HOW TO COMPLETE THIS TASK => Output each entry exactly as written.

RAW DATA =>
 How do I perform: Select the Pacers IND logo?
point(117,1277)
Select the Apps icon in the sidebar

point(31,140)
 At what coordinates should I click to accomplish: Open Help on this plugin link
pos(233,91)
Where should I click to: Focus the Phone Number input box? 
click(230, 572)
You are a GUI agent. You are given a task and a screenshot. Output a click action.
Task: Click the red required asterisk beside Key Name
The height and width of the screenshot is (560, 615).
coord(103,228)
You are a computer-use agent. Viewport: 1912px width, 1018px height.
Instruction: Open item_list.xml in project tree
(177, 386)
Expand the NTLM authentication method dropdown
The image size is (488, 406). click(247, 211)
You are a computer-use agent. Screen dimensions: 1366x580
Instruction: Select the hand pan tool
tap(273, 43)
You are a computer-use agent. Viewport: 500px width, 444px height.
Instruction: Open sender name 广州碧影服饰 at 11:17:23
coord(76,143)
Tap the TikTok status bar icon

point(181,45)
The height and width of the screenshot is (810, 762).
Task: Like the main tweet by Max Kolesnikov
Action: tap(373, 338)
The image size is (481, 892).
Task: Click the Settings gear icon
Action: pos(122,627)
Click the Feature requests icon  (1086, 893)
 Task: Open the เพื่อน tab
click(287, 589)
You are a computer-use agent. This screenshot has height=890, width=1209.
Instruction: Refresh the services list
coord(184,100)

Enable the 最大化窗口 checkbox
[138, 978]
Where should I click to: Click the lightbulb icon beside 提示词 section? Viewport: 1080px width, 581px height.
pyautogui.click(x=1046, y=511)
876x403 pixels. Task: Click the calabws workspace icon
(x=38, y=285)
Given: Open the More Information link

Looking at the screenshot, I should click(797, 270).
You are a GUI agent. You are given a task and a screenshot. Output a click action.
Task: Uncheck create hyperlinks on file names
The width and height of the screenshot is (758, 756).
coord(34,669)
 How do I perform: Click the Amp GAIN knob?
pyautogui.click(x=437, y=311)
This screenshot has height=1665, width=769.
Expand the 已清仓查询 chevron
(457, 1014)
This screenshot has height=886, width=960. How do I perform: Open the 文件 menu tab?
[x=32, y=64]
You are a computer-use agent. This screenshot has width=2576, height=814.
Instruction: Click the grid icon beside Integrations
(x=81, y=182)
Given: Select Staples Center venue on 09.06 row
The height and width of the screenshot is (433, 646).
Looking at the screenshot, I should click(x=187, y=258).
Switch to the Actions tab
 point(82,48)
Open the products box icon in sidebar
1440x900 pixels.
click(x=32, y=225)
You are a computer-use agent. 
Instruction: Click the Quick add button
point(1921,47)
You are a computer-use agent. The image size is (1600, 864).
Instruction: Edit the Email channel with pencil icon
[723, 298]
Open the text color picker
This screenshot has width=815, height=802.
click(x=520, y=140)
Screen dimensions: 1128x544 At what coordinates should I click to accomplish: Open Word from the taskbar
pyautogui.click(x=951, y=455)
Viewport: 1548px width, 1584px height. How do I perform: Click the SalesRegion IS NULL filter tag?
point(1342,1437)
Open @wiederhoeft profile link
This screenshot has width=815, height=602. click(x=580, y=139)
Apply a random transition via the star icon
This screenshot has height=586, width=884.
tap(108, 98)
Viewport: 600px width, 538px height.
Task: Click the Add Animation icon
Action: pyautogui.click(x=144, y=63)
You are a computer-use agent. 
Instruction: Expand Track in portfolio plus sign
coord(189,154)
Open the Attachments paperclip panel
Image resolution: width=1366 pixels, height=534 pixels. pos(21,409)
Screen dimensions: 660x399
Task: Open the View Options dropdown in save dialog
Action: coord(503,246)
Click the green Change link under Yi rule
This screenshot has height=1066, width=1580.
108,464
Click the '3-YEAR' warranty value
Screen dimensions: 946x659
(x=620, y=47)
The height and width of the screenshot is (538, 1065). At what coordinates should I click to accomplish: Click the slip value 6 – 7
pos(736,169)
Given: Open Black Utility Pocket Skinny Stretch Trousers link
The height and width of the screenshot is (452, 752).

RESULT OF THIS TASK =>
 How do I perform: Select the Pacers IND logo?
point(117,1277)
Select the Apps icon in the sidebar

point(31,140)
 At what coordinates should I click to accomplish: Open Help on this plugin link
pos(233,91)
Where should I click to: Focus the Phone Number input box? 
click(230, 572)
You are a GUI agent. You are given a task and a screenshot. Output a click action.
Task: Click the red required asterisk beside Key Name
The height and width of the screenshot is (560, 615).
coord(103,228)
You are a computer-use agent. Viewport: 1912px width, 1018px height.
Instruction: Open item_list.xml in project tree
(177, 386)
Expand the NTLM authentication method dropdown
The image size is (488, 406). click(247, 211)
You are a computer-use agent. Screen dimensions: 1366x580
Instruction: Select the hand pan tool
tap(273, 43)
You are a computer-use agent. Viewport: 500px width, 444px height.
Instruction: Open sender name 广州碧影服饰 at 11:17:23
coord(76,143)
Tap the TikTok status bar icon

point(181,45)
The height and width of the screenshot is (810, 762).
Task: Like the main tweet by Max Kolesnikov
Action: tap(373, 338)
The image size is (481, 892).
Task: Click the Settings gear icon
Action: pos(122,627)
Click the Feature requests icon  (1086, 893)
 Task: Open the เพื่อน tab
click(287, 589)
You are a computer-use agent. This screenshot has height=890, width=1209.
Instruction: Refresh the services list
coord(184,100)

Enable the 最大化窗口 checkbox
[138, 978]
Where should I click to: Click the lightbulb icon beside 提示词 section? Viewport: 1080px width, 581px height.
pyautogui.click(x=1046, y=511)
876x403 pixels. Task: Click the calabws workspace icon
(x=38, y=285)
Given: Open the More Information link

Looking at the screenshot, I should click(797, 270).
You are a GUI agent. You are given a task and a screenshot. Output a click action.
Task: Uncheck create hyperlinks on file names
The width and height of the screenshot is (758, 756).
coord(34,669)
 How do I perform: Click the Amp GAIN knob?
pyautogui.click(x=437, y=311)
This screenshot has height=1665, width=769.
Expand the 已清仓查询 chevron
(457, 1014)
This screenshot has height=886, width=960. How do I perform: Open the 文件 menu tab?
[x=32, y=64]
You are a computer-use agent. This screenshot has width=2576, height=814.
Instruction: Click the grid icon beside Integrations
(x=81, y=182)
Given: Select Staples Center venue on 09.06 row
The height and width of the screenshot is (433, 646).
Looking at the screenshot, I should click(x=187, y=258).
Switch to the Actions tab
 point(82,48)
Open the products box icon in sidebar
1440x900 pixels.
click(x=32, y=225)
You are a computer-use agent. 
Instruction: Click the Quick add button
point(1921,47)
You are a computer-use agent. The image size is (1600, 864).
Instruction: Edit the Email channel with pencil icon
[723, 298]
Open the text color picker
This screenshot has width=815, height=802.
click(x=520, y=140)
Screen dimensions: 1128x544 At what coordinates should I click to accomplish: Open Word from the taskbar
pyautogui.click(x=951, y=455)
Viewport: 1548px width, 1584px height. How do I perform: Click the SalesRegion IS NULL filter tag?
point(1342,1437)
Open @wiederhoeft profile link
This screenshot has width=815, height=602. click(x=580, y=139)
Apply a random transition via the star icon
This screenshot has height=586, width=884.
tap(108, 98)
Viewport: 600px width, 538px height.
Task: Click the Add Animation icon
Action: pyautogui.click(x=144, y=63)
You are a computer-use agent. 
Instruction: Expand Track in portfolio plus sign
coord(189,154)
Open the Attachments paperclip panel
Image resolution: width=1366 pixels, height=534 pixels. pos(21,409)
Screen dimensions: 660x399
Task: Open the View Options dropdown in save dialog
Action: coord(503,246)
Click the green Change link under Yi rule
This screenshot has height=1066, width=1580.
108,464
Click the '3-YEAR' warranty value
Screen dimensions: 946x659
(x=620, y=47)
The height and width of the screenshot is (538, 1065). At what coordinates should I click to accomplish: Click the slip value 6 – 7
pos(736,169)
Given: Open Black Utility Pocket Skinny Stretch Trousers link
The height and width of the screenshot is (452, 752).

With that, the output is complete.